A reminder that the date for the remembrance of Omar Aziz is on February 16, just around the corner! There’s an international call-out for events and activities in support of Syrian anarchists and the continuation of the Syrian revolution!
There’s a webinar about it on the 15th: https://www.blackrosefed.org/aziz-legacy-syria/
And check out the articles from Fifth Estate, Libcom, and the February 16 website, all linked above.
Support this fundraising campaign for an amazing new documentary, A Red Road to the West Bank. This film follows Kanien’kehá:ka filmmaker Clifton Ariwakehte Nicholas as he travels to Palestine, witnessing firsthand the deep parallels between Indigenous struggles in Kanehsatà:ke and the West Bank.
Here are some links you can check out and share:
Mastodon: https://kolektiva.social/@AmplifierFilms/113928914325532459
PeerTube: https://kolektiva.media/w/jfgC46zAZXm83fS7jnisJh
YouTube:
Instagram:
Facebook: https://www.facebook.com/share/v/14v1uMGVff/
Downloadable trailer for IG/FB Reels: https://we.tl/t-o7s6XkR5yv?trk=TRN_TDL_05
For the zinesters, the distros, and anyone who likes passing on helpful resources: a friend shared these two zines about DIY hormones for gender nonconforming folks
https://littlemouse.fun/zines/transfem.pdf
https://littlemouse.fun/zines/transmasc.pdf
Spread!
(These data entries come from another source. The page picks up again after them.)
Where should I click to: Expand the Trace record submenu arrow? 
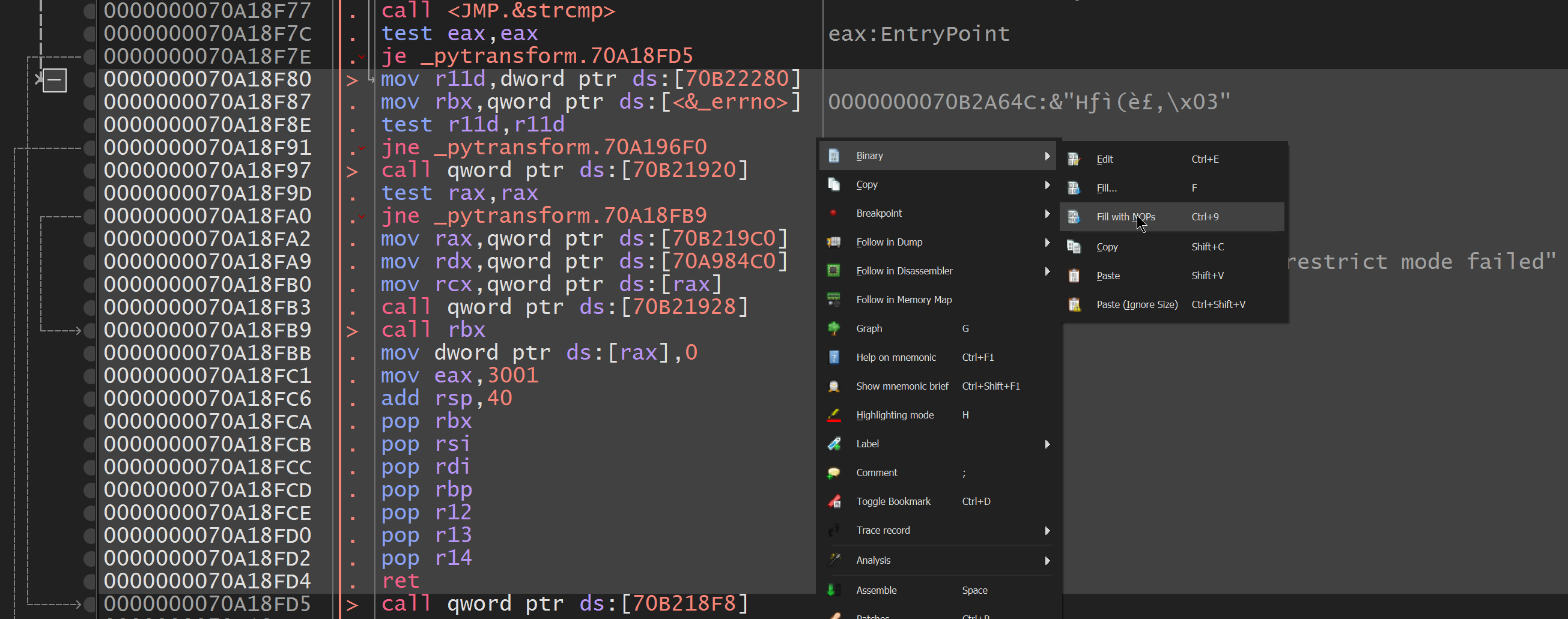1047,530
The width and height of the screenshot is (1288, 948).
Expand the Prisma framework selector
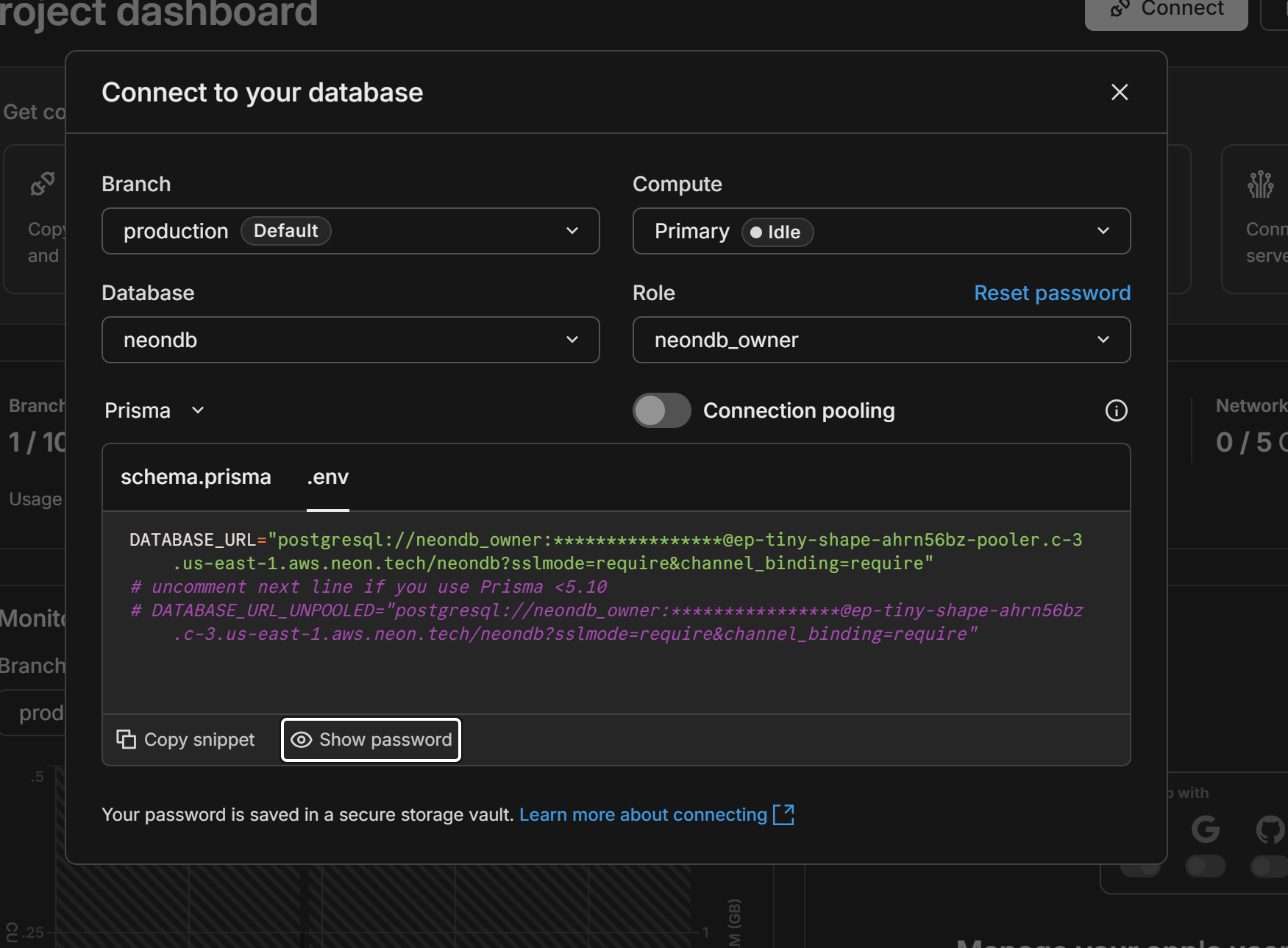pos(154,410)
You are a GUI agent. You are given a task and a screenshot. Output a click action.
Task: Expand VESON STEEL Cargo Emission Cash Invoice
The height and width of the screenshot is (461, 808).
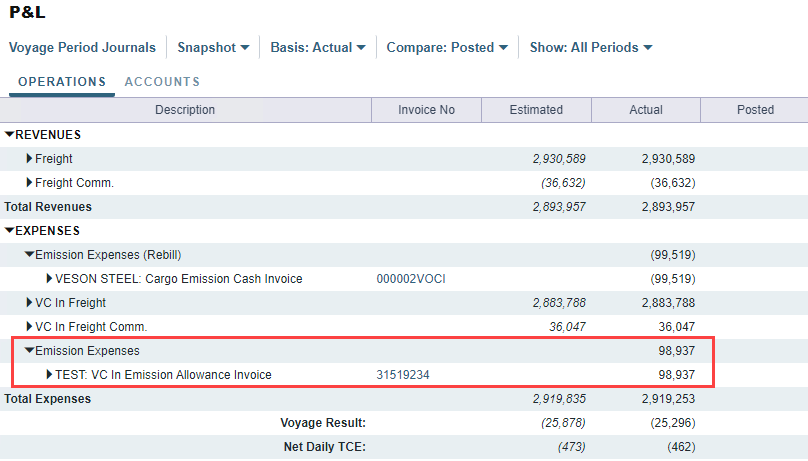pyautogui.click(x=50, y=279)
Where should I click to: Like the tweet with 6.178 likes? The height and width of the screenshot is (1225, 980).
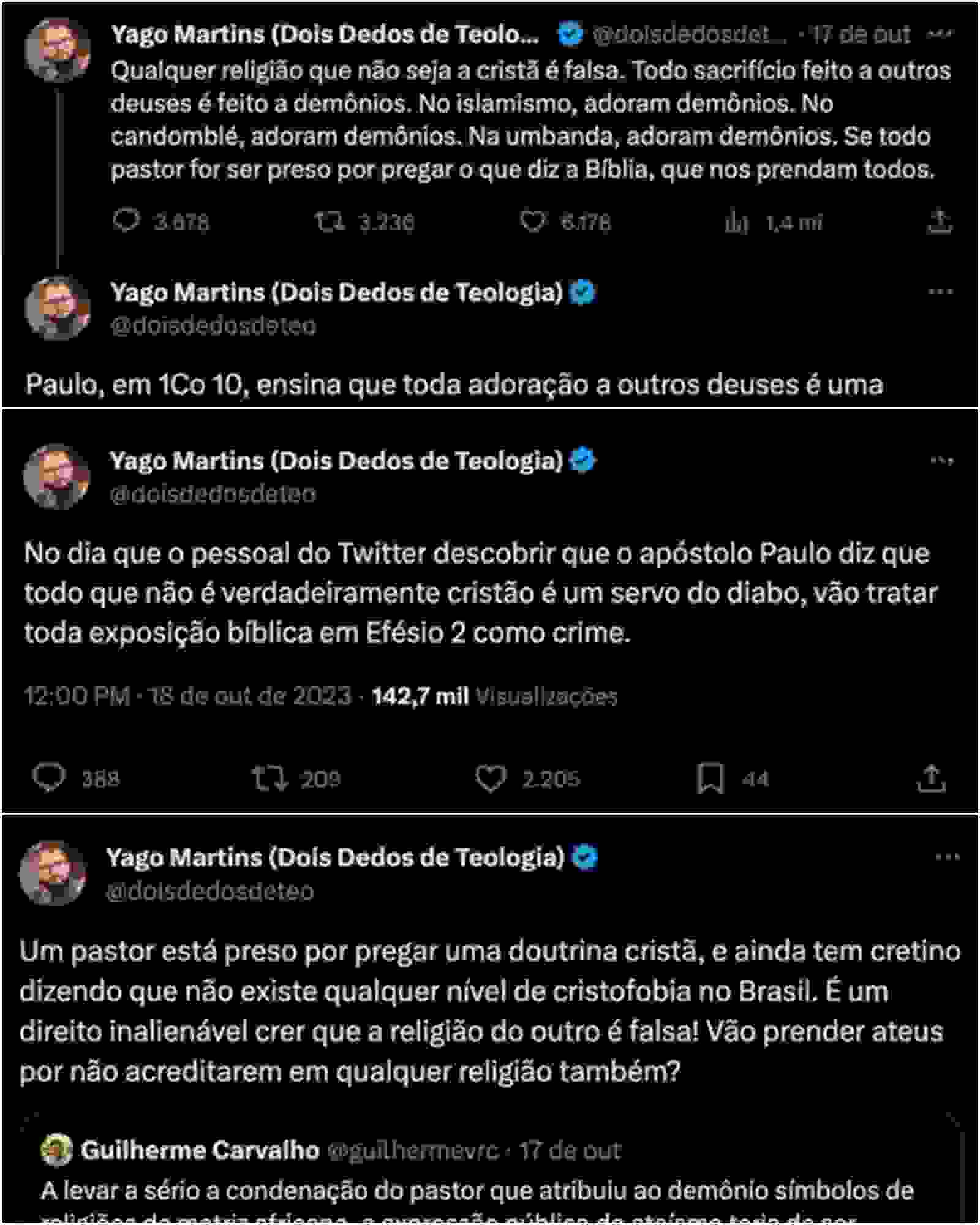532,222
Use! Transform! Nourish yourself! No one can stop you!
Finally, the situation is really grim for anarchists in Sudan (and those who have been forced to flee Sudan). In the midst of a civil war in which liberated, self-organizing spaces had opened up, they’re now being hunted down by multiple sides. I’m looking for articles or fundraisers that can be publicly shared, and I’ll post them in the comments and on my bluesky when I do.
Until next time, take care of yourselves, and take care of one another,
p
While i love Dean Spade's writing in general, i deeply distrust the approach he promotes in his books when it comes to conflict, in my opinion a central question. I agree with you on the crucial role that relationships play in our political praxis, and also with the point you make that they are sometimes messy, raw. The conflict averse and individualizing approach Spade promotes does not sound like a valid solution that works for everyone. I think Starhawk has done much better work on this topic. Her approach invites conflict, as a given, bound to happen, and instead offers tools for how to deal with them in constructive ways when they do occur (impact vs. intention, mediation, rage circles etc). Whereas Spade by and large seems to suggest to always find fault within oneself. Of course, critical self-reflection is always central, but if we sanitize our conflicts too much, we also miss out on a chance to go much deeper in our relationships. The risk and conflict adverse attitude that often reigns in our circles is a huge problem.
Heaps of gratitude for your words, analysis, keeping it real, and being courageous + resilient amidst it all. Big love.